Historic Win for Internet as FCC announces strong new rules to save Net Neutrality after over 5 million Internet users spoke out

Written by  Josh Tabish | Open Media

February 26, 2015The Federal Communications Commission has just announced strong new Net Neutrality rules. Experts say the new rules will entrench net neutrality and prevent telecom conglomerates from creating ‘slow lanes’ on the Internet.

The rules came after a massive, year-long grassroots campaign involving over 5 million people from across the U.S. and around the globe. The campaign was organized by an inspiring coalition of open Internet groups, public interest groups, civil rights organizations and web companies.

Internet freedom organization OpenMedia, which yesterday parked a giant Jumbotron opposite the FCC to stream thousands of citizen comments, is hailing the FCC’s announcement as a landmark win for Internet users everywhere.

“This is a historic victory for the Internet and for Internet users everywhere,” said Josh Tabish, campaign manager for OpenMedia. “Let’s be clear about one thing: the telecom companies were looking for the legal tools to squeeze every last cent out of every last Internet user. But today, they lost those tools. This is because millions of Internet users, hundreds of tech companies, and dozens of public interest groups stayed vigilant for over a year.”

Tabish continued: “The little guy has won. This shows what’s possible when people come together and stand up against entrenched, powerful interests. The telecom lobby wields enormous influence in Washington which, for years, they’ve used to rig the system to keep prices high and to crush alternatives. But millions of us pulled together and proved that when the Internet stands united there’s nothing we cannot achieve.”

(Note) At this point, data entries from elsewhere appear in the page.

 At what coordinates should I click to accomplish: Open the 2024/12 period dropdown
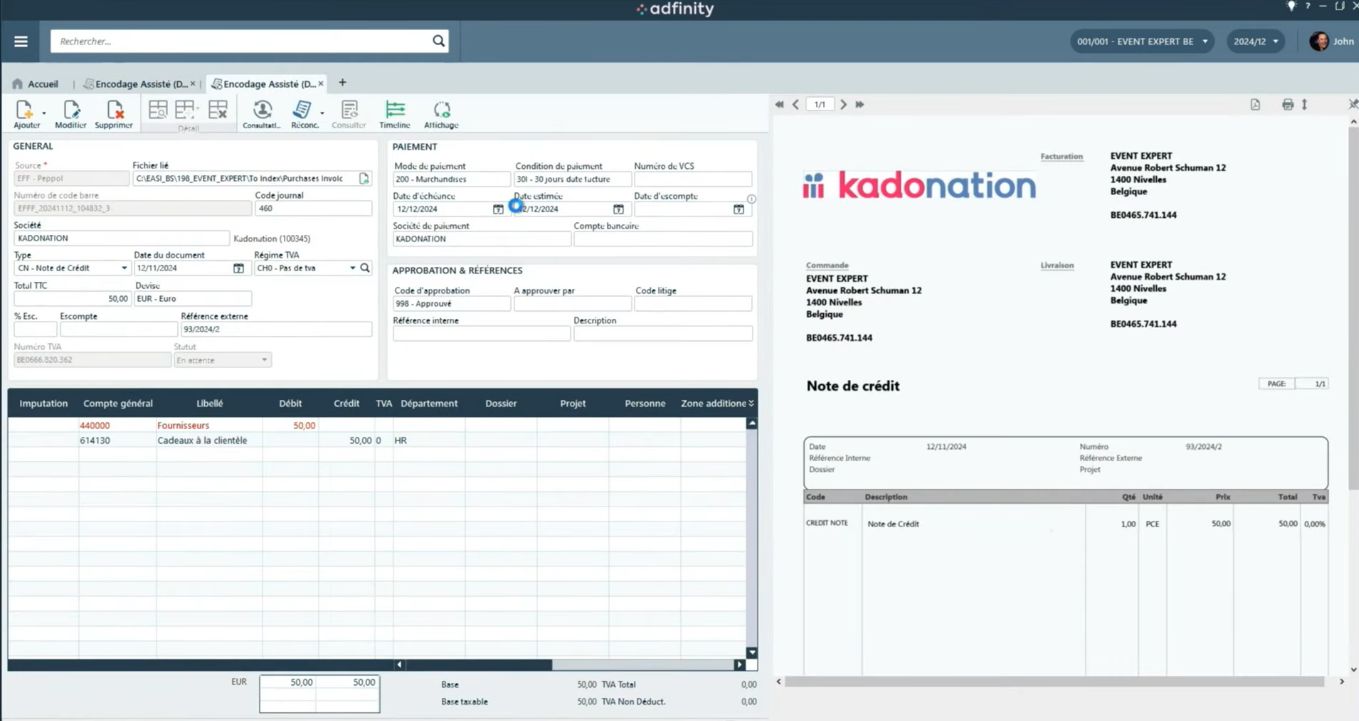tap(1255, 42)
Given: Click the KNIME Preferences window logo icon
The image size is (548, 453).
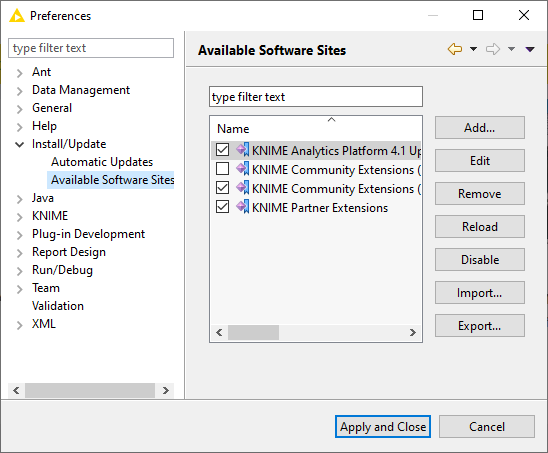Looking at the screenshot, I should click(16, 16).
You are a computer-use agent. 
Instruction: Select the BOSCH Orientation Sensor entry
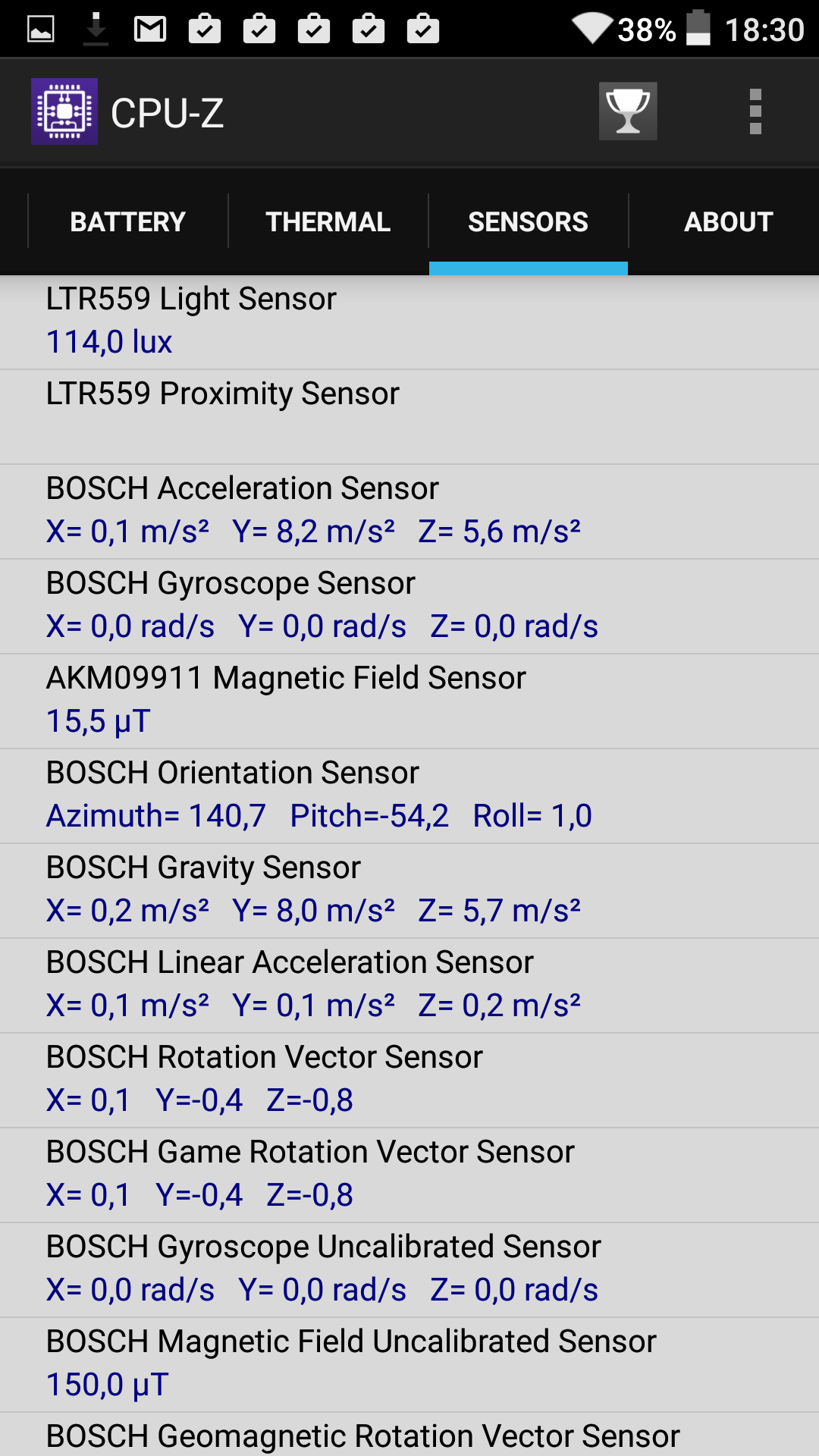point(410,796)
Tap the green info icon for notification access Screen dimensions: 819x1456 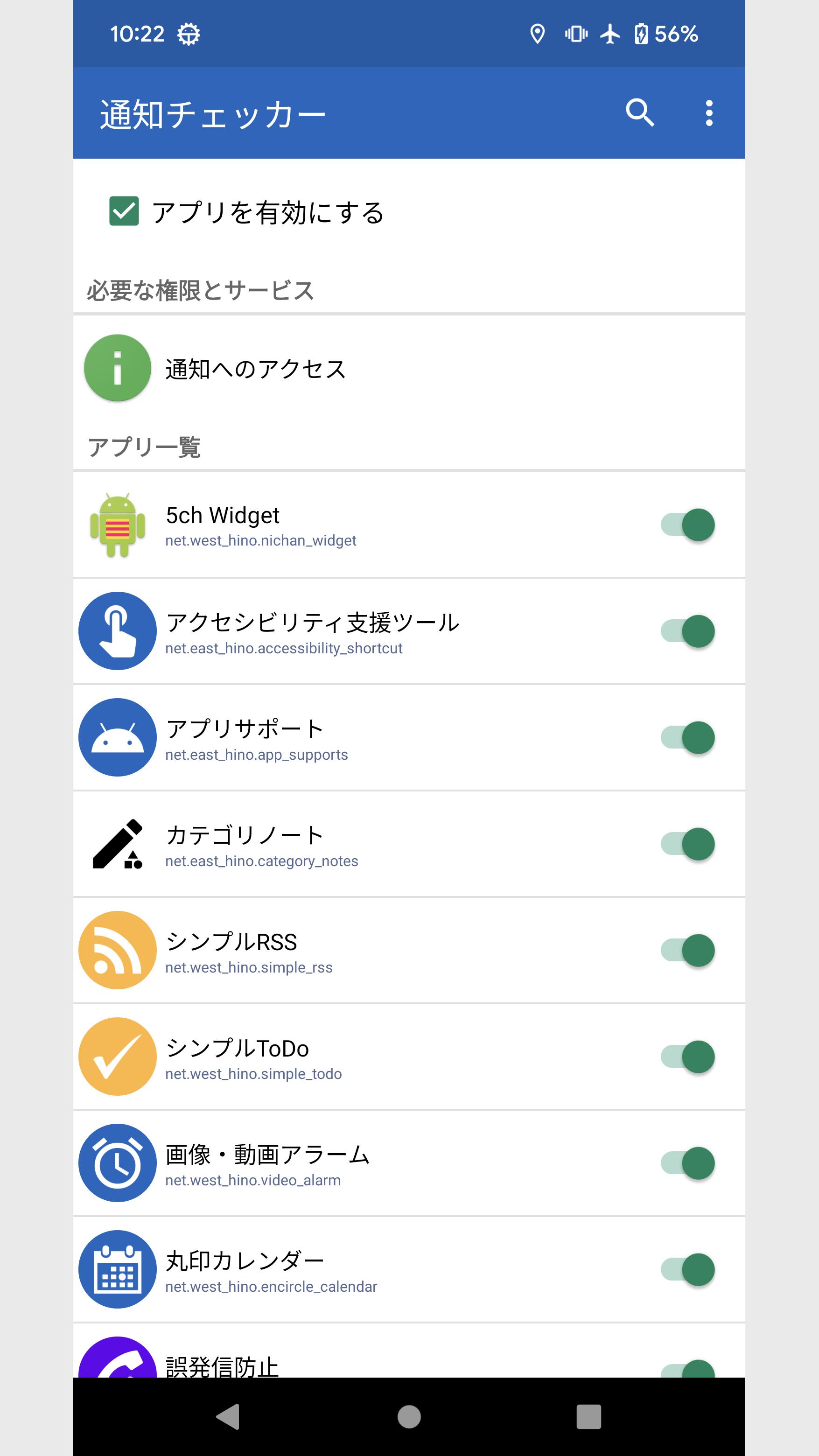118,368
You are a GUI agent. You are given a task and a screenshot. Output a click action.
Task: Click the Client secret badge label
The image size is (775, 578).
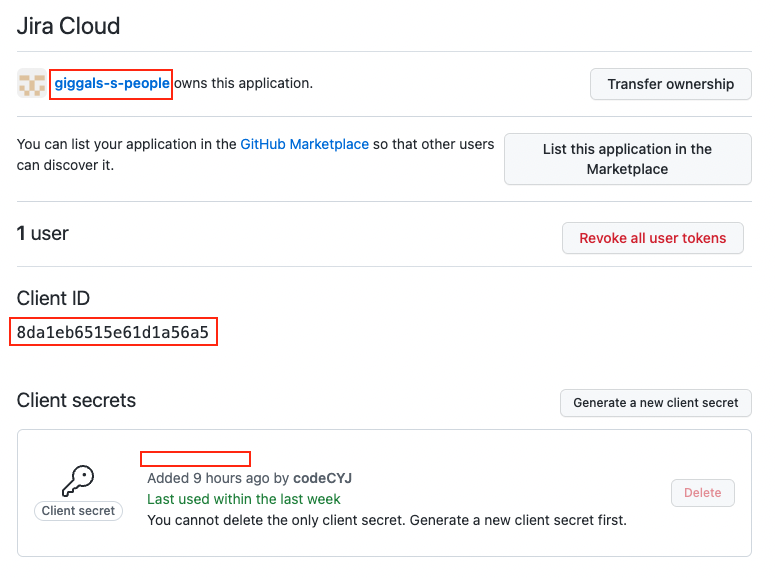[x=78, y=511]
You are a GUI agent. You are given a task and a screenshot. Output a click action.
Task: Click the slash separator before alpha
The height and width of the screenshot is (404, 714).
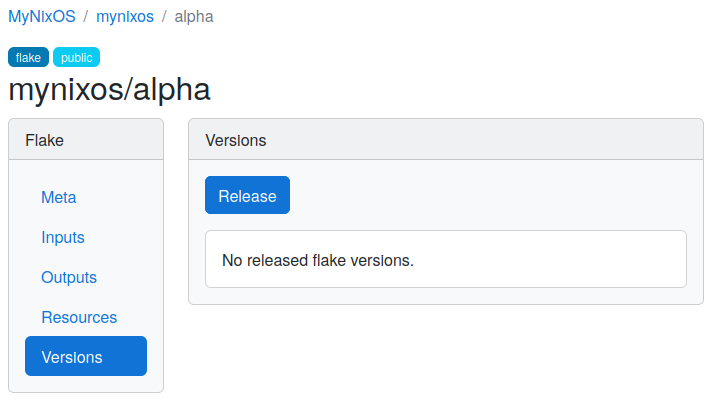click(164, 16)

This morning’s order reclassifies Internet providers as common carriers, regulating them under Title II of the Communications Act - a key demand of the pro-Internet movement. It’s a huge step forward from nine months ago, when the FCC published an initial proposal that would have allowed slow lanes. Over 5 million people took part in the campaign, which saw more official comments submitted to the FCC than on any other docket.

Nearly 35,000 people submitted images, messages, videos, and memes which were displayed outside the FCC on OpenMedia’s Jumbotron yesterday. The wider campaign was described by The New York Times as “the longest, most sustained campaign of Internet activism in history”.